In 2006, the Institute of Medicine sounded the alarm about the growing public health problem of preterm births (those occurring before 37 weeks of gestation). Preterm babies are at higher risk for health and developmental problems than their full-term counterparts, and the IOM committee estimated that costs for medical care and disability associated with US preterm births top $26 billion per year. Reducing preterm births could result in substantial savings as well as improved quality of life.
Ideally, everyone would have access to the healthcare services they need to be in optimum health; given limited healthcare dollars, though, it makes sense to target them at women whose health will most directly influence the health of the next generation. And given that nearly half of all US pregnancies are unplanned, the best way to ensure that women have access to healthcare services prior to conceiving is to ensure that all women of childbearing age have access to healthcare.
Care from community health centers
Being insured isn’t necessarily synonymous with having access to healthcare, although in the US people with health insurance have better health outcomes than those without. Community health centers – also known as federally qualified health centers, or FQHCs – have long been a source of high-quality, affordable primary healthcare for low-income and uninsured individuals. In a 2008 article in Women’s Health Issues, Sara Wilensky and Michelle Proser describe how health centers deliver preconception care and how their low-income patients have better birth outcomes than low-income US women as a whole:
Almost 60% of health center patients are women, about half of whom are women of childbearing age. In addition, health centers provide care for >17% of low-income births in the United States. Most health centers offer their patients preconception services, such as HIV/AIDS screening and treatment, weight management, nutrition counseling, and smoking cessation programs, in addition to comprehensive primary care services. Three quarters of health centers provide mental health services and half provide substance abuse treatment services onsite; the rest provide these services in partnership with other providers.
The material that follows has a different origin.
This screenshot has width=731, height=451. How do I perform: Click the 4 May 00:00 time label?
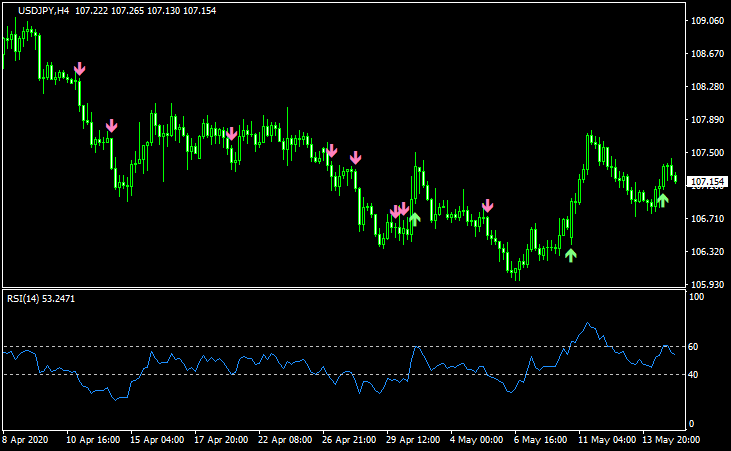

Health centers also participate in a number of community-based programs focused on improving women’s health and providing preconception care services.
… Low socioeconomic status (SES) women seeking care at health centers experience lower rates of low birth weight (LBW) babies compared with all low-SES mothers (7.5% vs. 8.2%), a trend that holds for each racial/ethnic group. This is particularly noteworthy for African American women of low SES who are especially at higher risk for adverse pregnancy outcomes. If the LBW black–white disparity seen at health centers could be achieved nationally, there would be 17,100 fewer LBW black infants annually (Shi et al., 2004).
Health centers are also a major source of primary care for Medicaid beneficiaries; in 2012, 40% of health center patients had Medicaid or CHIP coverage. Another 36% were uninsured. Health centers receive federal grants that help cover the cost of caring for uninsured patients, but they also rely heavily on Medicaid revenue. In recognition of the comprehensive care health centers provide (including nutritional counseling, case management, and translation services), health centers receive higher Medicaid payments than other providers. States’ decisions about accepting the Medicaid expansion will greatly affect the finances of their health centers – which in turn affects low-income women’s access to high-quality preconception and prenatal care.
The states that have not yet accepted the Medicaid expansion need to keep in mind that their decisions affect not only the health of their poorest residents, but of the next generation.